Réseaux sociaux, médias, Gilets jaunes rouges, verts : Michel Sardou hait notre époque

N'envoyez pas de demande d'ajout Facebook à Michel Sardou.

L'artiste, sur scène dans une pièce de Sacha Guitry au théâtre de La Michaudière, a critiqué méthodiquement un siècle qu'il hait, ce lundi matin sur RTL, regrettant la liberté des années soixante-dix et quatre-vingt. "Je hais cette époque, je hais ce siècle, je n'aime pas du tout". "Rappelez-vous les années 70-80, on fumait, on faisait l'amour, on roulait vite, on pouvait boire, le théâtre marchait, les affaires marchaient (...) Maintenant, il y a les réseaux sociaux, ridicules, où des gens s'expriment quelque fois bien mais très souvent c'est des abrutis". "Le téléphone portable, je hais ça, les réseaux sociaux, n'en parlons pas, et les 'gilets jaunes', et les 'gilets rouges', et les 'gilets bleus', et les 'gilets verts'".

C'est ensuite au tour de la télévision et des médias "qui nous prennent pour des cons": "vous allumez la télé, ce ne sont que des débats". Invité par Yves Calvi pour promouvoir N'écoutez pas mesdames!

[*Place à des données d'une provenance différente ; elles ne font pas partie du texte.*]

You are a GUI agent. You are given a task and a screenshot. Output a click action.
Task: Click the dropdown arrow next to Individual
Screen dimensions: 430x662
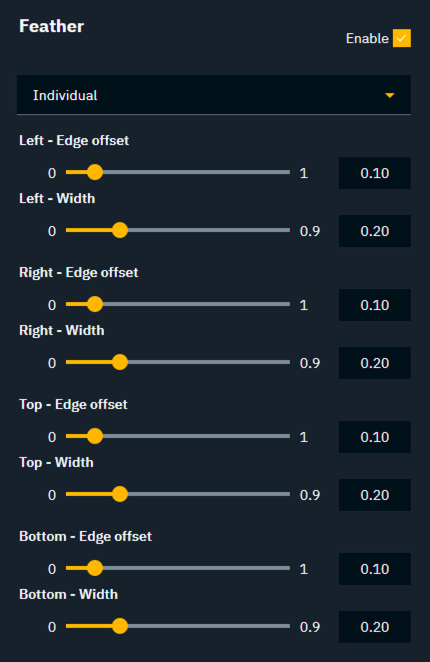point(389,95)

Sans sourciller, Michel Sardou poursuit, fulminant contre la sécurité routière, les limitations de vitesse et les "chaussées qui rétrécissent à Paris": "j'ai failli écraser trois trottinettes moi, parce que je n'ai pas l'habitude !" Merde! Ça va! s'exclame-t-il. Seul le Parti animaliste et les "petites bêtes" trouvent encore grâce à ses yeux.

Il semble que seuls les animaux valent la peine d'être défendus pour Michel Sardou qui termine l'interview en annonçant tout sourire: "Je me présente à la présidence du Parti animaliste".